Complete Monster: Ethan Hunt and company have faced numerous terrorists and other criminals. Owen Davian and Soloman Lane, however, are the worst of the worst.
In the third film, Owen Davian is a sociopathic, powerful international Arms Dealer who is notorious for selling to different terrorists. Davian wants to find the Rabbit's Foot, a highly dangerous weapon which Davian is going to give to John Musgrave and start a war in the Middle East which would kill many people. When he captures an agent who is spying on him, he brutally tortures her and plants a bomb inside of her head, detonating the bomb when she is finally rescued. When Davian is interrogated by Ethan Hunt, he gloats about killing the agent, saying that the only real reason he did it was because it was fun, before threatening to do the same to Ethan and his wife, no matter what, which he attempts to do multiple times, even going as far as to disguise his own security chief as Ethan's wife, and then killing her, just to torture Ethan. In his final moments, he keeps his promise, and decides to kill Ethan's wife, with Ethan Forced to Watch.
In Rogue Nation, Solomon Lane is a former MI6 operative who, after realizing his own sociopathic nature, became enraged and went rogue with the Syndicate to cover up his own deficiencies. Using the Syndicate to carry out devastating terrorist attacks while committing murders himself, Lane was defeated and arrested by Ethan Hunt and his team. Two years later in Fallout, Lane uses his ally John Lark—aka August Walker—to get free, now hell-bent on revenge against Ethan. To that end, he uses stolen plutonium to rig two nuclear bombs to go off in Kashmir, at a medical site where Ethan's ex-wife Julia is working just out of spite. The nukes will irradiate the water supplies of China, India and Pakistan, affecting a third of the Earth's population while Lane is fine dying in the blast so long as he knows Ethan is framed for being Lark and will rot in a jail cell for the rest of his life haunted by the guilt of Julia's death. Abandoning all pretense of good intentions, Lane shows that he is a dark mirror to Hunt himself, stopping at nothing to achieve his ends, no matter how many have to die.
Fandom Rivalry: There are passionate arguments between M:I fans and James Bond fans about which is the best Spy Fiction film series of the current era, more exactly between the M:I movies since Mission: Impossible III and Daniel Craig's Bond films.
Fanon Discontinuity: Fans of the original series like to pretend the films never existed mainly due to Phelps turning out to be a villain and Tom Cruise stealing the spotlight.
Even Better Sequel: An unusual case where each film has (bar John Woo's entry, see below) received better critical reviews than the last one, with many now calling Fallout the best installment. The Rotten Tomatoes ratings for all six are, from one to six: 63%, 57%, 70%, 93%, 93% and 97%, while the Metacritic scores are: 59, 59, 66, 73, 75, and 86.
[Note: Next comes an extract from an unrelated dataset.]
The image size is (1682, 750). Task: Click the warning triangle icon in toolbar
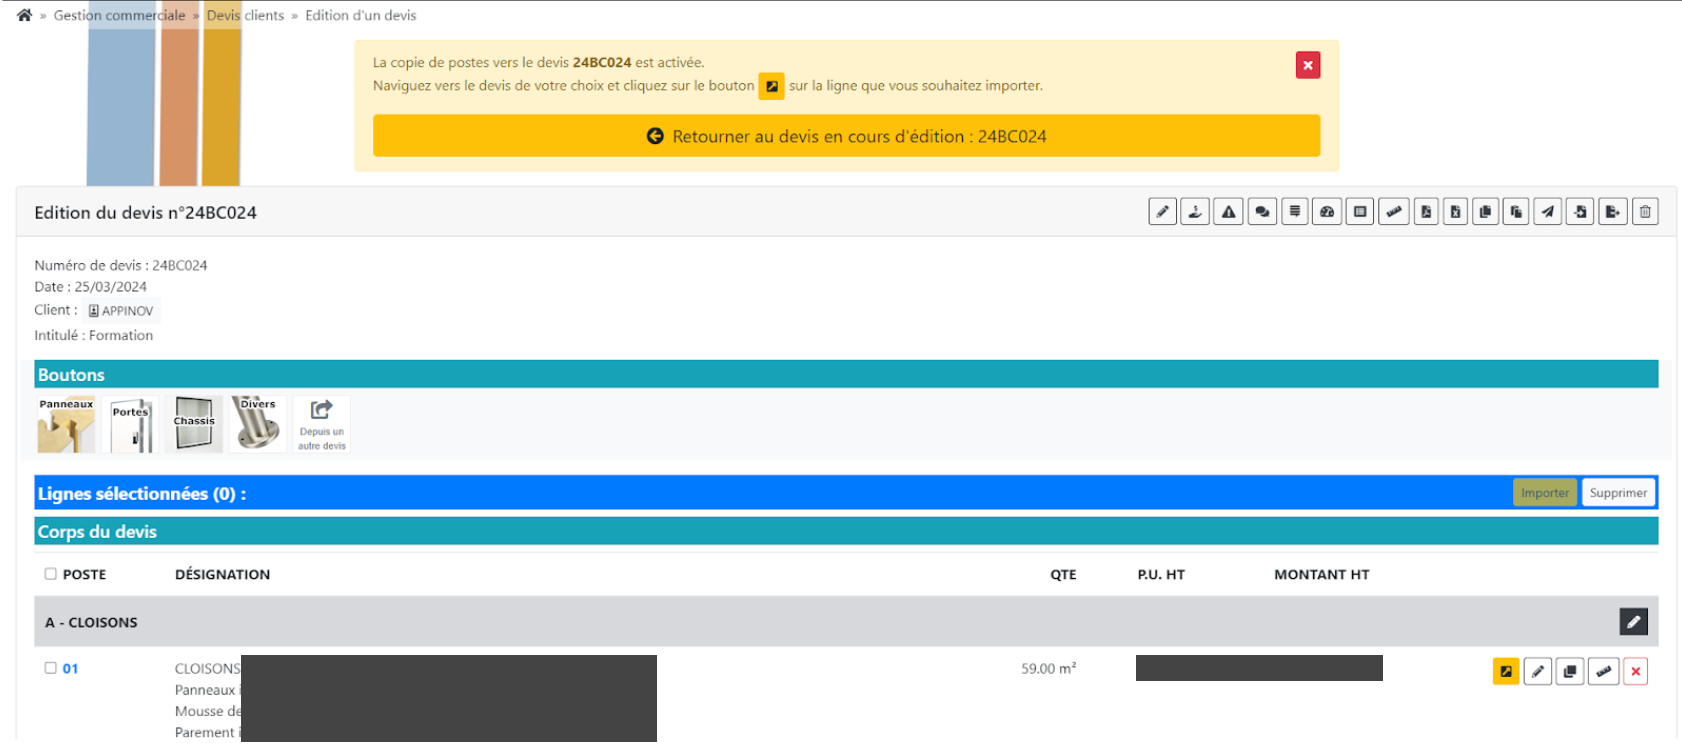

My Real Daddy: J. J. Abrams, who directed and wrote the third film and has remained onboard the series as producer for all subsequent installments, and Christopher McQuarrie, who contributed to the fourth film and wrote and directed the fifth and sixth. Under their involvement, the films have been seen blending a strong mix of the more cerebral mind game aspects of the original movie and the more over-the-top action set pieces of the second, as well as introducing mainstays in the series like Benji Dunn and Ilsa Faust, with the more consistent cast allowing a greater focus on the whole team ensemble that some detractors of the first two films felt were missing. Since the two have gotten involved the series has been getting better reviews with each film, with the sixth getting the strongest yet. This also extends to Ethan's characterization in the movies beginning with M:I 3, combining his personality as The Chessmaster who outsmarted his enemies and never fired a gun or threw a punch in the first movie, with his gun-toting action hero portrayal in the second, and having them complement each other, so that while he is adept in a fight and can hold his own well, he primarily prefers out-thinking his opponents and only relies on direct combat if he's left with no other recourse. It's this characterization that stuck, and has continued through all the sequels after the third.
Sophomore Slump: While some moviegoers appreciated the easier-to-follow storyline, Mission: Impossible II is considered inferior despite (or because of) the flashy action (noticeably, it gets the smallest real estate on the six-film collection box art seen on the main page). The third film was seen as much better and getting things back on track. The fourth, fifth and sixth are the best reviewed films in the series.